→ Work required:
Once you have read the entries, copy all of them exactly.

○ ○ ○ ○ ○

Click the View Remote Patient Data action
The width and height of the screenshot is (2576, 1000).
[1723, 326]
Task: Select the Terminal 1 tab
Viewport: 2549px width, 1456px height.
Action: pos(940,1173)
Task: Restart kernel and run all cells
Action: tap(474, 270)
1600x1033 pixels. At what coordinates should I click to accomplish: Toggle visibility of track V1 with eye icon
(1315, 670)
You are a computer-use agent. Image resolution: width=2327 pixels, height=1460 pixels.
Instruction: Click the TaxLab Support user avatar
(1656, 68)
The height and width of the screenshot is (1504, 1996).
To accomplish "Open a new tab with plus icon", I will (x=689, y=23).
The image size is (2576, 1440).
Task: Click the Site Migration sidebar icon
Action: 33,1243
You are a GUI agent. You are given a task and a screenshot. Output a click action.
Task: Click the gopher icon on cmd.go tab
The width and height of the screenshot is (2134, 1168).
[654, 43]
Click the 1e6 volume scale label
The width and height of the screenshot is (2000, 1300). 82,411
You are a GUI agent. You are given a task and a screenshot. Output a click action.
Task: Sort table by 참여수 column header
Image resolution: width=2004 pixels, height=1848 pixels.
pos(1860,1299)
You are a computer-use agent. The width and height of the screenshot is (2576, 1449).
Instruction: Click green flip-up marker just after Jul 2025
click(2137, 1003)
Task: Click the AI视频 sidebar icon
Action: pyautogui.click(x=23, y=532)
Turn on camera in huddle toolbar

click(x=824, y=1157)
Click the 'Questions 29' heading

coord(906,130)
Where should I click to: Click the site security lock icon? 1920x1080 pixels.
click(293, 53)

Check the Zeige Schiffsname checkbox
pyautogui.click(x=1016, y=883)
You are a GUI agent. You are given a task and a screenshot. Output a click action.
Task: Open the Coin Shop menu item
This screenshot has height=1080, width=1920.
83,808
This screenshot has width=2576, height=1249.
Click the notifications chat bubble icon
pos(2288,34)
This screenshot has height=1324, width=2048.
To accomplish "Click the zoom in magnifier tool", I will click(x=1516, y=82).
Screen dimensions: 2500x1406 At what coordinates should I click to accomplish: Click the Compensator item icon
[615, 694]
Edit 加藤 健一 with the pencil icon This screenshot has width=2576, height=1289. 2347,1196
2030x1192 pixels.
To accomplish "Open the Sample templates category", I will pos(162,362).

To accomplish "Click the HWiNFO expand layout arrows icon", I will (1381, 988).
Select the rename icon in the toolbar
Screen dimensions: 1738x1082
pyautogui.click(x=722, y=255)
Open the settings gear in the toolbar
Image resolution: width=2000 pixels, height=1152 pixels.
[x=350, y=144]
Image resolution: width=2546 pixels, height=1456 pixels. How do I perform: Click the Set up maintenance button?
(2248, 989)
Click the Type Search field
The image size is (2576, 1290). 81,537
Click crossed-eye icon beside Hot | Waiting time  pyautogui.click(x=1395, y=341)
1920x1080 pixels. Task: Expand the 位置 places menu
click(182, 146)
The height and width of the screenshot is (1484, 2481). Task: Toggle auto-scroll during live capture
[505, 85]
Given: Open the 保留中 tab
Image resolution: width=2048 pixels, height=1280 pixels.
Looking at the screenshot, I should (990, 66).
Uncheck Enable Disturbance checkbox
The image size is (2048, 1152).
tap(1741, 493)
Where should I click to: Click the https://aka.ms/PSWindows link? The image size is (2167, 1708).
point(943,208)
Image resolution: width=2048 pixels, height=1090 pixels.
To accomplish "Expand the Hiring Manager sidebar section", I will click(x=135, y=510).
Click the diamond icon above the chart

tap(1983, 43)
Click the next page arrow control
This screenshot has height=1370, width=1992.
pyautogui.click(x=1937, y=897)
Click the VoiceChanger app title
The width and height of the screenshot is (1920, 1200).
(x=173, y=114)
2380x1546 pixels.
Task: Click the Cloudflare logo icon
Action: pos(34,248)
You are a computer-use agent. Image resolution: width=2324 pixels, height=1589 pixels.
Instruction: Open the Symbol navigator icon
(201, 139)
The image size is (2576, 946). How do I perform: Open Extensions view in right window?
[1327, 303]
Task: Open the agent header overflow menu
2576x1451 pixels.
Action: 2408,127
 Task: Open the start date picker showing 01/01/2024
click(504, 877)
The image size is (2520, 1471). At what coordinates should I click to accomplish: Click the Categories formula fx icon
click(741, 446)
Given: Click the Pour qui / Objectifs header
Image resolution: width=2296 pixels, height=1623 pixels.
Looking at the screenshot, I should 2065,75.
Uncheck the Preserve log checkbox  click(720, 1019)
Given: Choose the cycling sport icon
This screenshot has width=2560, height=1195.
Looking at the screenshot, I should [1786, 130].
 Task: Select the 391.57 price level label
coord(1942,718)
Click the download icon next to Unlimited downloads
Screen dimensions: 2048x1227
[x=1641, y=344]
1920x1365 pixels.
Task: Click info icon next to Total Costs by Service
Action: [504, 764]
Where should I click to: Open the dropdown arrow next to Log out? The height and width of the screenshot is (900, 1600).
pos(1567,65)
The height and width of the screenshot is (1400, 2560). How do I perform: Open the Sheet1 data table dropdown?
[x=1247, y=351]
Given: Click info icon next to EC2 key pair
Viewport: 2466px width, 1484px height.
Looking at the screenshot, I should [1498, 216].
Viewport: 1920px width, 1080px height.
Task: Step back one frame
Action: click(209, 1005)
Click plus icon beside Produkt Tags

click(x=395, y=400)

○ ○ ○ ○ ○

→ Exercise response:
Click the View Remote Patient Data action
The width and height of the screenshot is (2576, 1000).
[1723, 326]
Task: Select the Terminal 1 tab
Viewport: 2549px width, 1456px height.
Action: pos(940,1173)
Task: Restart kernel and run all cells
Action: tap(474, 270)
1600x1033 pixels. At what coordinates should I click to accomplish: Toggle visibility of track V1 with eye icon
(1315, 670)
You are a computer-use agent. Image resolution: width=2327 pixels, height=1460 pixels.
Instruction: Click the TaxLab Support user avatar
(1656, 68)
The height and width of the screenshot is (1504, 1996).
To accomplish "Open a new tab with plus icon", I will (x=689, y=23).
The image size is (2576, 1440).
Task: Click the Site Migration sidebar icon
Action: 33,1243
You are a GUI agent. You are given a task and a screenshot. Output a click action.
Task: Click the gopher icon on cmd.go tab
The width and height of the screenshot is (2134, 1168).
[654, 43]
Click the 1e6 volume scale label
The width and height of the screenshot is (2000, 1300). 82,411
You are a GUI agent. You are given a task and a screenshot. Output a click action.
Task: Sort table by 참여수 column header
Image resolution: width=2004 pixels, height=1848 pixels.
pos(1860,1299)
You are a computer-use agent. The width and height of the screenshot is (2576, 1449).
Instruction: Click green flip-up marker just after Jul 2025
click(2137, 1003)
Task: Click the AI视频 sidebar icon
Action: pyautogui.click(x=23, y=532)
Turn on camera in huddle toolbar

click(x=824, y=1157)
Click the 'Questions 29' heading

coord(906,130)
Where should I click to: Click the site security lock icon? 1920x1080 pixels.
click(293, 53)

Check the Zeige Schiffsname checkbox
pyautogui.click(x=1016, y=883)
You are a GUI agent. You are given a task and a screenshot. Output a click action.
Task: Open the Coin Shop menu item
This screenshot has height=1080, width=1920.
83,808
This screenshot has width=2576, height=1249.
Click the notifications chat bubble icon
pos(2288,34)
This screenshot has height=1324, width=2048.
To accomplish "Click the zoom in magnifier tool", I will click(x=1516, y=82).
Screen dimensions: 2500x1406 At what coordinates should I click to accomplish: Click the Compensator item icon
[615, 694]
Edit 加藤 健一 with the pencil icon This screenshot has width=2576, height=1289. 2347,1196
2030x1192 pixels.
To accomplish "Open the Sample templates category", I will pos(162,362).

To accomplish "Click the HWiNFO expand layout arrows icon", I will (1381, 988).
Select the rename icon in the toolbar
Screen dimensions: 1738x1082
pyautogui.click(x=722, y=255)
Open the settings gear in the toolbar
Image resolution: width=2000 pixels, height=1152 pixels.
[x=350, y=144]
Image resolution: width=2546 pixels, height=1456 pixels. How do I perform: Click the Set up maintenance button?
(2248, 989)
Click the Type Search field
The image size is (2576, 1290). 81,537
Click crossed-eye icon beside Hot | Waiting time  pyautogui.click(x=1395, y=341)
1920x1080 pixels. Task: Expand the 位置 places menu
click(182, 146)
The height and width of the screenshot is (1484, 2481). Task: Toggle auto-scroll during live capture
[505, 85]
Given: Open the 保留中 tab
Image resolution: width=2048 pixels, height=1280 pixels.
Looking at the screenshot, I should (990, 66).
Uncheck Enable Disturbance checkbox
The image size is (2048, 1152).
tap(1741, 493)
Where should I click to: Click the https://aka.ms/PSWindows link? The image size is (2167, 1708).
point(943,208)
Image resolution: width=2048 pixels, height=1090 pixels.
To accomplish "Expand the Hiring Manager sidebar section", I will click(x=135, y=510).
Click the diamond icon above the chart

tap(1983, 43)
Click the next page arrow control
This screenshot has height=1370, width=1992.
pyautogui.click(x=1937, y=897)
Click the VoiceChanger app title
The width and height of the screenshot is (1920, 1200).
(x=173, y=114)
2380x1546 pixels.
Task: Click the Cloudflare logo icon
Action: pos(34,248)
You are a computer-use agent. Image resolution: width=2324 pixels, height=1589 pixels.
Instruction: Open the Symbol navigator icon
(201, 139)
The image size is (2576, 946). How do I perform: Open Extensions view in right window?
[1327, 303]
Task: Open the agent header overflow menu
2576x1451 pixels.
Action: 2408,127
 Task: Open the start date picker showing 01/01/2024
click(504, 877)
The image size is (2520, 1471). At what coordinates should I click to accomplish: Click the Categories formula fx icon
click(741, 446)
Given: Click the Pour qui / Objectifs header
Image resolution: width=2296 pixels, height=1623 pixels.
Looking at the screenshot, I should 2065,75.
Uncheck the Preserve log checkbox  click(720, 1019)
Given: Choose the cycling sport icon
This screenshot has width=2560, height=1195.
Looking at the screenshot, I should [1786, 130].
 Task: Select the 391.57 price level label
coord(1942,718)
Click the download icon next to Unlimited downloads
Screen dimensions: 2048x1227
[x=1641, y=344]
1920x1365 pixels.
Task: Click info icon next to Total Costs by Service
Action: [504, 764]
Where should I click to: Open the dropdown arrow next to Log out? The height and width of the screenshot is (900, 1600).
pos(1567,65)
The height and width of the screenshot is (1400, 2560). How do I perform: Open the Sheet1 data table dropdown?
[x=1247, y=351]
Given: Click info icon next to EC2 key pair
Viewport: 2466px width, 1484px height.
Looking at the screenshot, I should [1498, 216].
Viewport: 1920px width, 1080px height.
Task: Step back one frame
Action: click(209, 1005)
Click plus icon beside Produkt Tags

click(x=395, y=400)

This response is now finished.